An Utterly Impartial History of Britain is a rather irreverent romp through two thousand years of British history, collected under such diverse headings as "How the Romans eastablished our template for 'civilization' by killing anyone who didn't like it" and "How geography, religion and a spot of bad weather turned England into a major European power." Pretty much all of the major events in those two thousand years are at least touched upon in a faintly humourous fashion.
So why the low rating? This is for a few different reasons...
One of these is because O'Farrell's book doesn't really have an audience. Either you are a person who likes history - in which case, you would have read much more in-depth factual books about the periods that interest you - or you are a person who has little fascination in history and so this half-way house book wouldn't get your vote either. I believe that the only real audience is made up of people who quite enjoy John O'Farrell's newspaper columns and notice his name attached to this novel.

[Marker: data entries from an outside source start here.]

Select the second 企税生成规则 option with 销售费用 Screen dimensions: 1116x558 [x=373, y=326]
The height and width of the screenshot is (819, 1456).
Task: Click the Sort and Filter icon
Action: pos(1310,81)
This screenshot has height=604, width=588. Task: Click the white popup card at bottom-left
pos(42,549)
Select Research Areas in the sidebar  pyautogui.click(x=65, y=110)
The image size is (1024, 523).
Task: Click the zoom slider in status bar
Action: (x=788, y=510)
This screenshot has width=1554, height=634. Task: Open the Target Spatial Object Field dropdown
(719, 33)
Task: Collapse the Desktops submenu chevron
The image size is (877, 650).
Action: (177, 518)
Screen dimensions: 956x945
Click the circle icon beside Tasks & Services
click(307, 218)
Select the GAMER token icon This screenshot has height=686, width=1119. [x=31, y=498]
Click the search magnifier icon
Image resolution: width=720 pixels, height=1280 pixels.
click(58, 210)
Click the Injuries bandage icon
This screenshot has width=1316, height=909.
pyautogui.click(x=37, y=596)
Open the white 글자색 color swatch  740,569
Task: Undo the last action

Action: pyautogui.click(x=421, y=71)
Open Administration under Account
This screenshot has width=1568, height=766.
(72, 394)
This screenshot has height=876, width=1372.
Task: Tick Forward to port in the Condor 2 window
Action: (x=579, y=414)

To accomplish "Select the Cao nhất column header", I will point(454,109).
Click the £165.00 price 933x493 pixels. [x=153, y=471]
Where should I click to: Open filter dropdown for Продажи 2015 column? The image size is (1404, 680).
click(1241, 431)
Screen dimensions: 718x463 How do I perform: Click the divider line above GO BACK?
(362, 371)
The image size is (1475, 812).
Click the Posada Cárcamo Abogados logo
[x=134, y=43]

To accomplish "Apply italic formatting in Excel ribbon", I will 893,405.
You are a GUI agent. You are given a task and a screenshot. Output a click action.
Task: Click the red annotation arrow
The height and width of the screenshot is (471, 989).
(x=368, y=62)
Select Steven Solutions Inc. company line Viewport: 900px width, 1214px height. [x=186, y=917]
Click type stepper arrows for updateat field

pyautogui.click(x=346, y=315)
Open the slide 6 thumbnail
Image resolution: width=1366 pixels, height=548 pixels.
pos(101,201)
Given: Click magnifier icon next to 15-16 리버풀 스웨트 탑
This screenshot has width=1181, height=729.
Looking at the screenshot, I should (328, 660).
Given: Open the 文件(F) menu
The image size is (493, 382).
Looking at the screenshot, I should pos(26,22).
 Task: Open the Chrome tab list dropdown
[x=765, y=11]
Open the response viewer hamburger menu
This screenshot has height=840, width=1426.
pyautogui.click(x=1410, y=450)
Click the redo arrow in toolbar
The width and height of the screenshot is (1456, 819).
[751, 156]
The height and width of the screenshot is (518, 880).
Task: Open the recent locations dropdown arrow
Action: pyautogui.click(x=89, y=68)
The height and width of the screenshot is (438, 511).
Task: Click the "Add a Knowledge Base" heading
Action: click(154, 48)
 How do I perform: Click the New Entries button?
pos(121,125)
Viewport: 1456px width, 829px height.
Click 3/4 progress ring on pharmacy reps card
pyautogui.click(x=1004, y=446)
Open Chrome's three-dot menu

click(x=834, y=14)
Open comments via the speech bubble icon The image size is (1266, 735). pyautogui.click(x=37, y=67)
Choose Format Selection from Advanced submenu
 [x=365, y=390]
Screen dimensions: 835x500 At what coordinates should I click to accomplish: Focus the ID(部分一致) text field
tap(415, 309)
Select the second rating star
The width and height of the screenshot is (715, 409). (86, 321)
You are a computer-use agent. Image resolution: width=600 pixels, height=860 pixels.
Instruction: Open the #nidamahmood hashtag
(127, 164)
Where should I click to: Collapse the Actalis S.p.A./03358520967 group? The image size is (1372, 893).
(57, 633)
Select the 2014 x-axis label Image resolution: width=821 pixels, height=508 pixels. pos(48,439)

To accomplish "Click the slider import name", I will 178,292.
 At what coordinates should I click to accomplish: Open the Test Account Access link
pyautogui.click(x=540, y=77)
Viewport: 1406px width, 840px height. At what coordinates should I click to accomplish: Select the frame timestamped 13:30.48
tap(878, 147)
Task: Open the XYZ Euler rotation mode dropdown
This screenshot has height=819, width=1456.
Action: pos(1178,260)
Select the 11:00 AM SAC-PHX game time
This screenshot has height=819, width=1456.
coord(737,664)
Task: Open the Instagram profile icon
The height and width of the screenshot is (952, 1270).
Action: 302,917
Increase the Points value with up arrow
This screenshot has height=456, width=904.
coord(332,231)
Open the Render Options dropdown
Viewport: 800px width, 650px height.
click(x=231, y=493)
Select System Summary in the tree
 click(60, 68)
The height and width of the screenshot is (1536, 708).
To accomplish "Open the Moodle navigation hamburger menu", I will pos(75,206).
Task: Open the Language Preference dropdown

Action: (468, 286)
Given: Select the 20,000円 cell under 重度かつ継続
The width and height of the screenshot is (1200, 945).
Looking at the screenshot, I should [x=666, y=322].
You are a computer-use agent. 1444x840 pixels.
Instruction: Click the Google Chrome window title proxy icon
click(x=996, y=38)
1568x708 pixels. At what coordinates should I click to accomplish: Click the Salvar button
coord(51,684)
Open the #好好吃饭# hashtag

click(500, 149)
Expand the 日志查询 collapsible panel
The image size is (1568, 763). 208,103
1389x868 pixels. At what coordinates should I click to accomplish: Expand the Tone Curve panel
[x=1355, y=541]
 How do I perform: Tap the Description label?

This on its own wouldn't be a problem, since it is more an issue of the commissioning of the book rather than the contents. It is just unfortunate that the contents suffer from being a little too glib. Actual facts are presented alongside anecdotal musings in the same fashion, leading someone unfamiliar with history to either believe all of it or none. As someone who has an interest in the reign of Henry VIII I felt that his misrepresentation of being syphilitic was unnecessary - the fact that none of his six wives or his mistresses or his children contracted the disease really gives the lie to something that O'Farrell presents as bald fact.
My other complaint is that O'Farrell believes he is funnier than he is. His 'amusing' analogies comparing historical events with modern day popular culture become boring and over-used. This, for instance, is a good example: "Various stand-up comics reminisced at length in 'I Love 1383' - 'God, the late Middle Ages; what was that about? Do you remember how there was always a squealing pig running down a muddy high street?' ...etc"
The one redeeming feature of the book is the gravitas and reverence with which O'Farrell deals with the two World Wars. Passages such as: "The Second World War has acquired a unique and hallowed place in British History, not purely because the war itself turned out to be so just, but also because of the extraordinary heroism of the servicemen and civilians caught up in it" make you proud to be British.
All in all, when O'Farrell is not trying to be self-consciously witty and clever, the book is an entertaining read packed full of little tidbits you might never have been aware of (such as where the Tory nickname came from). It is just a shame that he rarely reigns himself in.